To escape a triangle choke, the defending practitioner must first elevate their head so as to preclude the full force of the submission, and subsequently must bring their arm away from opposition with their own carotid artery. Once out of immediate danger of loss of consciousness, the practitioner can concentrate on reversing or escaping the figure-four lock. One method for this is to break the opponent's legs apart. With the opposing practitioner applying the choke in a bottom guard position, the defender should start to stand up, with both hands stacked and bearing weight on or above the breast opposite the arm in the choke (or gripping the collar of the opponent's gi).

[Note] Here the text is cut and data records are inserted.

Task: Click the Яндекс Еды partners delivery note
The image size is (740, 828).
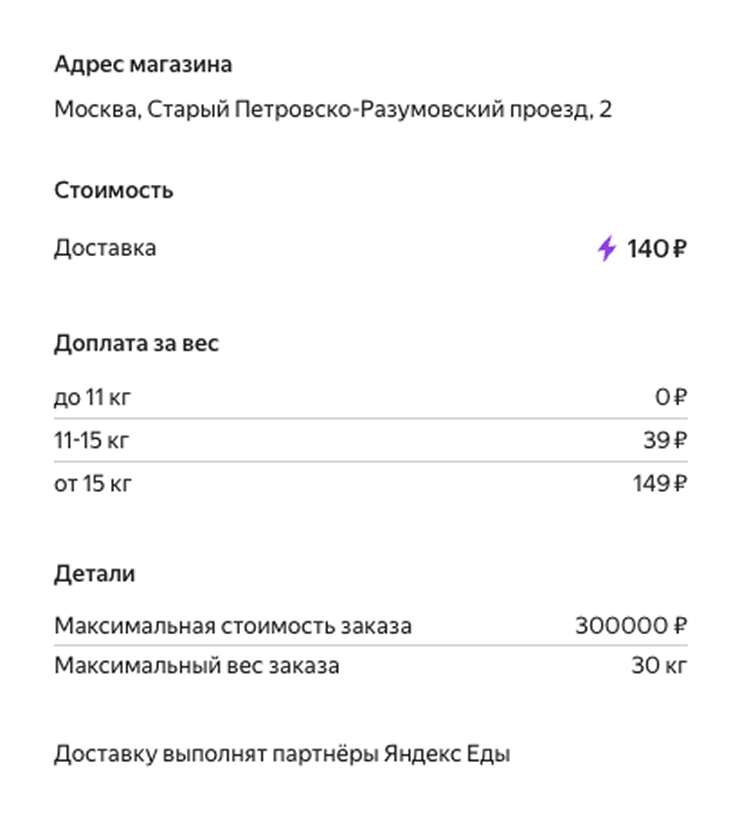Action: coord(282,754)
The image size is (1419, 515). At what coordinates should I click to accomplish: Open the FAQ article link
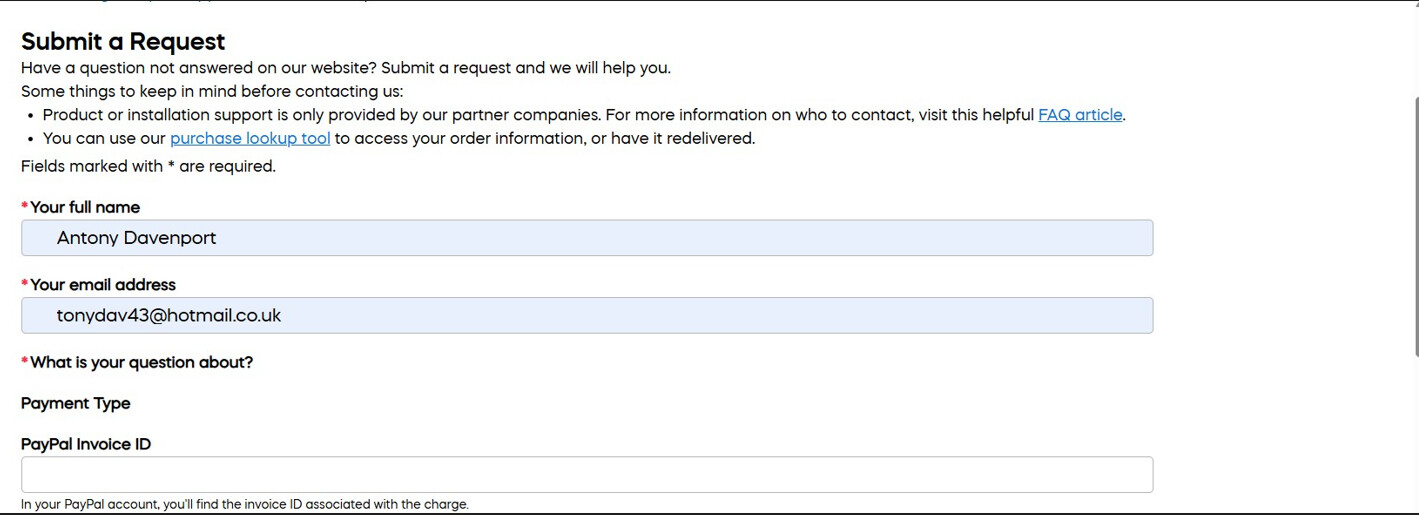click(x=1080, y=115)
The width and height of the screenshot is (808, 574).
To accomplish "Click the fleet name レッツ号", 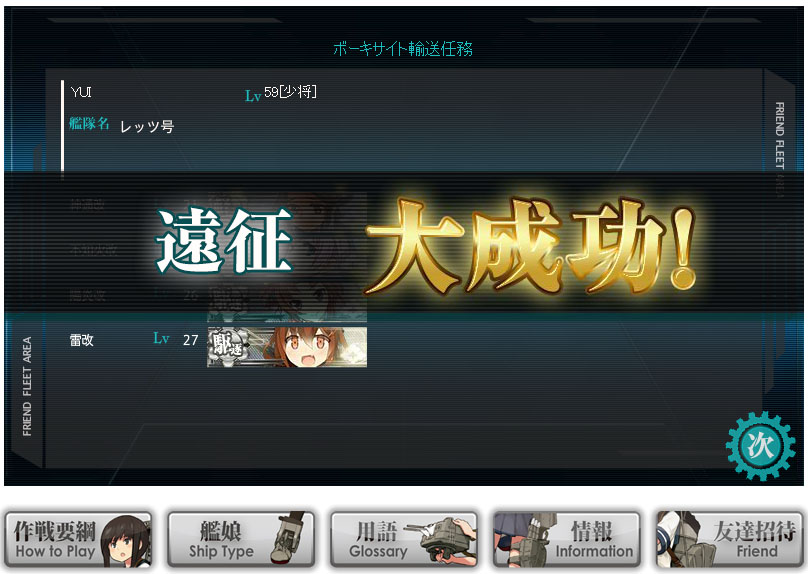I will click(x=147, y=126).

When the defender is nearly standing and leaning over so as to bring their weight to bear on their opponent, the defender should start to walk to the side opposite the captured arm. This pushes the defender's back and shoulder into the leg wrapped around their back, and forces the opponent's other leg to reach forward to maintain the lock. This weakens the strength of the choke and allows the defender to muscle out or force the attacker to release the choke.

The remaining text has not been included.